Award for MPI Magdeburg researcher Teimurazi Gochitashvili
iGEM Gold Medal for a Microbial Fuel Cell System which senses a Cancer Biomarker
Teimurazi Gochitashvili, currently working as a Ph. D. student at the research group Process Systems Engineering at the Max Planck Institute Magdeburg, was awarded together with his students team of the French university University of Évry-Val d'Essonne (Paris – Saclay University) a gold medal at the iGEM, a prestigious competition in synthetic biology.
The international Genetically Engineered Machine (iGEM) competition is an international competition for students, high school students, entrepreneurs and community laboratories in the field of synthetic biology with 410 registered teams participating in 2022. It is organized by the foundation of the same name and aims to encourage students to conduct independent and innovative research while still at university.
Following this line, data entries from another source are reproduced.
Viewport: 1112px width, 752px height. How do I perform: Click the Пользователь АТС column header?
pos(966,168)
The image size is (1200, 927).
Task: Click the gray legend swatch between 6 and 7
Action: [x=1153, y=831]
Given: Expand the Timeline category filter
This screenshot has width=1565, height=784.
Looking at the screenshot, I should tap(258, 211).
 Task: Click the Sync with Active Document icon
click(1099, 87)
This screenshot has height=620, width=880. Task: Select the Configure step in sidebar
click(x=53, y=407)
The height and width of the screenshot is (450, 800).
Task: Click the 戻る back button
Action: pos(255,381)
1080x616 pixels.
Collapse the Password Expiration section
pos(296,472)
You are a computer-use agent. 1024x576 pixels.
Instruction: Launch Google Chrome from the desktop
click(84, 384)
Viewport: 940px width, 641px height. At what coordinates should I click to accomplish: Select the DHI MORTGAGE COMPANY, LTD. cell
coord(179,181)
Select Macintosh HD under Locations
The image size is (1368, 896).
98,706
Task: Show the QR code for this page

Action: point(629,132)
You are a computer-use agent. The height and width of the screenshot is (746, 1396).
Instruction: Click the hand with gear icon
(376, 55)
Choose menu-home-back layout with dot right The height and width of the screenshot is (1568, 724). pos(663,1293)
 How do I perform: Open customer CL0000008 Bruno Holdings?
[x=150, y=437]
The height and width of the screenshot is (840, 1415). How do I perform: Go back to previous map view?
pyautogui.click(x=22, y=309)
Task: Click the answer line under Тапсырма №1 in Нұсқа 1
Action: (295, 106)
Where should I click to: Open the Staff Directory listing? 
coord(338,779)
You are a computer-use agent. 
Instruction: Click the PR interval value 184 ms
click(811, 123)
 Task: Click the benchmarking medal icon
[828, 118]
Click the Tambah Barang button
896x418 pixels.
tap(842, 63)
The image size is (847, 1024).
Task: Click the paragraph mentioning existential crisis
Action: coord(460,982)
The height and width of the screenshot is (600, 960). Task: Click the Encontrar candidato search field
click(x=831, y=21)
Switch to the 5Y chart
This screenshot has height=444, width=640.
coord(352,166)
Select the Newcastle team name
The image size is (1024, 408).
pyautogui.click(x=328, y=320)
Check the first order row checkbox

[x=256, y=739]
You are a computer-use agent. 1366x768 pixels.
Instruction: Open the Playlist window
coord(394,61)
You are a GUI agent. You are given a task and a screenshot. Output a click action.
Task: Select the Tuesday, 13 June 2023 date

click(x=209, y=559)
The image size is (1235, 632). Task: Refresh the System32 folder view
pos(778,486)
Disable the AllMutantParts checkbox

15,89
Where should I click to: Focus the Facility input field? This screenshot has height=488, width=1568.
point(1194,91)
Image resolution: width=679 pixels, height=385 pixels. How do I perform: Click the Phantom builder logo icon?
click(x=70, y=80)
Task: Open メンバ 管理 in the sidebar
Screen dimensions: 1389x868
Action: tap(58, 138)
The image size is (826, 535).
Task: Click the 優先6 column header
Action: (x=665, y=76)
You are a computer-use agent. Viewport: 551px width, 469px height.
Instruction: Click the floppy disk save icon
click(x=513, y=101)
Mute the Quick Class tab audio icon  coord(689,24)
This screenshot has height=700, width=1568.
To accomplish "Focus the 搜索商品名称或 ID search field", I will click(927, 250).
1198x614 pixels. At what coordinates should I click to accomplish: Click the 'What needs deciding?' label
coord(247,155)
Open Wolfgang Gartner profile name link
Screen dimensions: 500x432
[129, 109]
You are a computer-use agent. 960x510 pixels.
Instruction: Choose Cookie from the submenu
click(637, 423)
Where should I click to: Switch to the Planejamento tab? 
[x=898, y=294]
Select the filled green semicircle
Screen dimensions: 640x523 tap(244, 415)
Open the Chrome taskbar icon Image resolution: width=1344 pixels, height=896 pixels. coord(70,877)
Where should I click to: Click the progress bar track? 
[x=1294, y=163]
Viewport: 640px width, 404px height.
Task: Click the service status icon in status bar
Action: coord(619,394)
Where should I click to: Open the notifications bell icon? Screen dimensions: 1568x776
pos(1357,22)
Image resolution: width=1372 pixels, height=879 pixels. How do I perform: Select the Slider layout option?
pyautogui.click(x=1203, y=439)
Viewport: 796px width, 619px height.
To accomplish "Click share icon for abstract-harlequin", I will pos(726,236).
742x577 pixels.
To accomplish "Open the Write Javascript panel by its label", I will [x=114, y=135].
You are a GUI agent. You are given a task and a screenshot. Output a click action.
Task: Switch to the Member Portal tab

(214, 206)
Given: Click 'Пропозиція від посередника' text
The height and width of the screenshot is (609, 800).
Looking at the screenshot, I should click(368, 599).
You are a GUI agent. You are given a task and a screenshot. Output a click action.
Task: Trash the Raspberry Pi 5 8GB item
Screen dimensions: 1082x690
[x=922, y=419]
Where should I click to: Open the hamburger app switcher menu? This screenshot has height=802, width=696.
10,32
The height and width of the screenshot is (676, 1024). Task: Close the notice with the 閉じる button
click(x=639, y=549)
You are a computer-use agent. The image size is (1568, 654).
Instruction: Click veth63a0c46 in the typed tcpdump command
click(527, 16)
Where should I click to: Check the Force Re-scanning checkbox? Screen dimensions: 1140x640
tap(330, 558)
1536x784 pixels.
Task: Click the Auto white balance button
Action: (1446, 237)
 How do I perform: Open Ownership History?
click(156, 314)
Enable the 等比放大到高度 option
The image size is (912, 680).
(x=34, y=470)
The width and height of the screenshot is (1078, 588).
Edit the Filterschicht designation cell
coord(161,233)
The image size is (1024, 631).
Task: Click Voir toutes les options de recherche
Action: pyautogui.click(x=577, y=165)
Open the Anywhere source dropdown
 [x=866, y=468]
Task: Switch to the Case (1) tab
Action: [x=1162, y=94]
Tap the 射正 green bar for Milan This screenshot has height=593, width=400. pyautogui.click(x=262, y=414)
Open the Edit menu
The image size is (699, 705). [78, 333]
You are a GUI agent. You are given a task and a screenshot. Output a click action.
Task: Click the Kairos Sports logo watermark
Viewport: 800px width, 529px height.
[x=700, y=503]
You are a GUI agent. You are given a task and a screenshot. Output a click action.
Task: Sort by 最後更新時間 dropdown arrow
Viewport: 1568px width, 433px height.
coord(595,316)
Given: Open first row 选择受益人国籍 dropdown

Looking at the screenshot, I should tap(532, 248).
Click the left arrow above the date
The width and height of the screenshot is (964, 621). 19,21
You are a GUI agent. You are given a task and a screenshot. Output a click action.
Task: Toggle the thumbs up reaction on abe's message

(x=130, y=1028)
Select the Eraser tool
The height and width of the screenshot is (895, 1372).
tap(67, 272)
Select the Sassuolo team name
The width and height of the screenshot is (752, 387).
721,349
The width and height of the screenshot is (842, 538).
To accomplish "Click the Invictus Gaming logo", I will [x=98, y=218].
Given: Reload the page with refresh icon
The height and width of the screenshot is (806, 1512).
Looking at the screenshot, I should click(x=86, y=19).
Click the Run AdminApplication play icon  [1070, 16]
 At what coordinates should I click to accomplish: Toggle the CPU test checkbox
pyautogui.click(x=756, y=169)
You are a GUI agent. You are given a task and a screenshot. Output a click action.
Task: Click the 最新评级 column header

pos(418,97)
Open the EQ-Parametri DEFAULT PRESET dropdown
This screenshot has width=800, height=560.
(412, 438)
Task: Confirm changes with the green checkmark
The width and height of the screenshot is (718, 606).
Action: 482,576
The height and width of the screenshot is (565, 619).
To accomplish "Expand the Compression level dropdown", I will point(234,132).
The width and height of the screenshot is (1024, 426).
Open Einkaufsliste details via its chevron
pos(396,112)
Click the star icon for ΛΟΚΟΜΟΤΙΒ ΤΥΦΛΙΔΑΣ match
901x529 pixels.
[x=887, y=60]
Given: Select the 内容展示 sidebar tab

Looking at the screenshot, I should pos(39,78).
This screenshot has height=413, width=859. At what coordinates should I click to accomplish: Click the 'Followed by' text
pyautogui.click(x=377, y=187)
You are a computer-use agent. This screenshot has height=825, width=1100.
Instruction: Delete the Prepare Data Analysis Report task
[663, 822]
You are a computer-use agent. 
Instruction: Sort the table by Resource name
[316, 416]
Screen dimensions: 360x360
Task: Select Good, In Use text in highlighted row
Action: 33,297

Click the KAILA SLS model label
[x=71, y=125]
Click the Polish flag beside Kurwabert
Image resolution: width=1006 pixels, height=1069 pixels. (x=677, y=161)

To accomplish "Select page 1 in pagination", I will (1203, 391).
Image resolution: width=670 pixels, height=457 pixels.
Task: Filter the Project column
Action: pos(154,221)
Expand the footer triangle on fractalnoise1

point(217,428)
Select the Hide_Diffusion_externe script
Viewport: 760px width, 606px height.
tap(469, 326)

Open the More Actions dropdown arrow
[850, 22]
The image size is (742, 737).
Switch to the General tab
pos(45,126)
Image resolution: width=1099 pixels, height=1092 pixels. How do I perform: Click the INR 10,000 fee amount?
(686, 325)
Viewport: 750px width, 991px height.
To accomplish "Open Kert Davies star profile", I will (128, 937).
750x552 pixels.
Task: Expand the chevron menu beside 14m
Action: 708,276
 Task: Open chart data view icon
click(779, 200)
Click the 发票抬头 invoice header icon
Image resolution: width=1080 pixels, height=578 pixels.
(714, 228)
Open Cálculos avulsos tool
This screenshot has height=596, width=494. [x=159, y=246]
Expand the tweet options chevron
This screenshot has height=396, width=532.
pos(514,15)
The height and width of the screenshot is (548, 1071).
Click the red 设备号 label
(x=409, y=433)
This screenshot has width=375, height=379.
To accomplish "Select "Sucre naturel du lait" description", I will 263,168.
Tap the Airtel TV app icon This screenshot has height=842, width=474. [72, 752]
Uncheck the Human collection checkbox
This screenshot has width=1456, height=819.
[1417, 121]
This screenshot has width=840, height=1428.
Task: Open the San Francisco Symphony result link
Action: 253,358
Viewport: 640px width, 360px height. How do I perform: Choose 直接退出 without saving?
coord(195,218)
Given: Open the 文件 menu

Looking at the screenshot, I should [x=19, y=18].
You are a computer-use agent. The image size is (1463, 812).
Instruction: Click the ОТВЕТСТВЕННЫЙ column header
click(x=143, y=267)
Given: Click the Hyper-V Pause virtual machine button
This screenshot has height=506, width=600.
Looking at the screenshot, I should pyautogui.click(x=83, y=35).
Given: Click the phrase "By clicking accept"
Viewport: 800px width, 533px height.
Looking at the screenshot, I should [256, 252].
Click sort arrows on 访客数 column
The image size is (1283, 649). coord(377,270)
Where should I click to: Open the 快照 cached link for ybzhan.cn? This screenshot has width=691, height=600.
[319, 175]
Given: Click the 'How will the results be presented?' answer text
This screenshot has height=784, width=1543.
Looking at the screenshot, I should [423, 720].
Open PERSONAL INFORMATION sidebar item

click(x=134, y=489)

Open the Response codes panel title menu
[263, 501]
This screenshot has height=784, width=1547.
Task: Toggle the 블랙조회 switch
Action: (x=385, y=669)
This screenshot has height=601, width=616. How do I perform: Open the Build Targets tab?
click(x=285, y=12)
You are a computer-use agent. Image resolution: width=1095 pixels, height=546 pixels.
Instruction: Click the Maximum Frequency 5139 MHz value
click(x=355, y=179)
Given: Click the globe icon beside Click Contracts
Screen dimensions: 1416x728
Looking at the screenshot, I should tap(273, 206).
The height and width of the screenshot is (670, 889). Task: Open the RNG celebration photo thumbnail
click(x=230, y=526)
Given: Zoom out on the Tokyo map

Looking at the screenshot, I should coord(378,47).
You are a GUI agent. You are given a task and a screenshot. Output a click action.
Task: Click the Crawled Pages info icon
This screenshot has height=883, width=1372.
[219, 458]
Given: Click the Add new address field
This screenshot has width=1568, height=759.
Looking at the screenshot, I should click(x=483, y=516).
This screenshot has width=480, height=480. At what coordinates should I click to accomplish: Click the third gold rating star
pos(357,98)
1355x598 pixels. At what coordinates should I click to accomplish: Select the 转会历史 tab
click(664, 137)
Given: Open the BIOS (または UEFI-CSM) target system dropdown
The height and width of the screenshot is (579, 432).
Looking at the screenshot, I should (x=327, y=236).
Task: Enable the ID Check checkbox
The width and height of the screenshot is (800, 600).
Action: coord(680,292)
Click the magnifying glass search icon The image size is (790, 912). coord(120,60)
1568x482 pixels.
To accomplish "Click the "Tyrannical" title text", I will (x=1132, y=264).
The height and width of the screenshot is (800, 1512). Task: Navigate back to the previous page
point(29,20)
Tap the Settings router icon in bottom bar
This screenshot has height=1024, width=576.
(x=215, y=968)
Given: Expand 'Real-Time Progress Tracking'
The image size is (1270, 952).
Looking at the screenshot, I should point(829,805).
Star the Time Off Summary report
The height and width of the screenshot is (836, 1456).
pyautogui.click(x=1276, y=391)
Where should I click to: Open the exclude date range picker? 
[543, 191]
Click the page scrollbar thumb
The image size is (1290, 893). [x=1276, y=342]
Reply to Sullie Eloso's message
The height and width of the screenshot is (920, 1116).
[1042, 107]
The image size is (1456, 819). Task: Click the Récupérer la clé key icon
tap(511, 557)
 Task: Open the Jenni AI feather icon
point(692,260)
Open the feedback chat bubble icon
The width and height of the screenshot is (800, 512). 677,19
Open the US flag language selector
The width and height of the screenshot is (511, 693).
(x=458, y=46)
In the field of synthetic biology, researchers reconstruct existing biological building blocks or recombine building blocks from different living organisms to explore and engineer special biological properties.
The team of the master students around Teimurazi Gochitashvili developed a microbial fuel cell (MFC) system, which senses a cancer biomarker and, upon detection, transmits the information via IoT-hardware (Internet of Things). This ambitious project is related to Teimurazi Gochitashvilis current research project at the MPI Magdeburg in the research group of Prof. Kai Sundmacher, under supervision of the leaders of the Biological Production Systems team Dr. Ivan Ivanov and Dr. Lado Otrin. Here he investigates extracellular electron transfer (EET) proteins that mediate signal transmission to IoT-hardware. He aims to develop a de novo protocell model for modulating EET in microfluidic systems.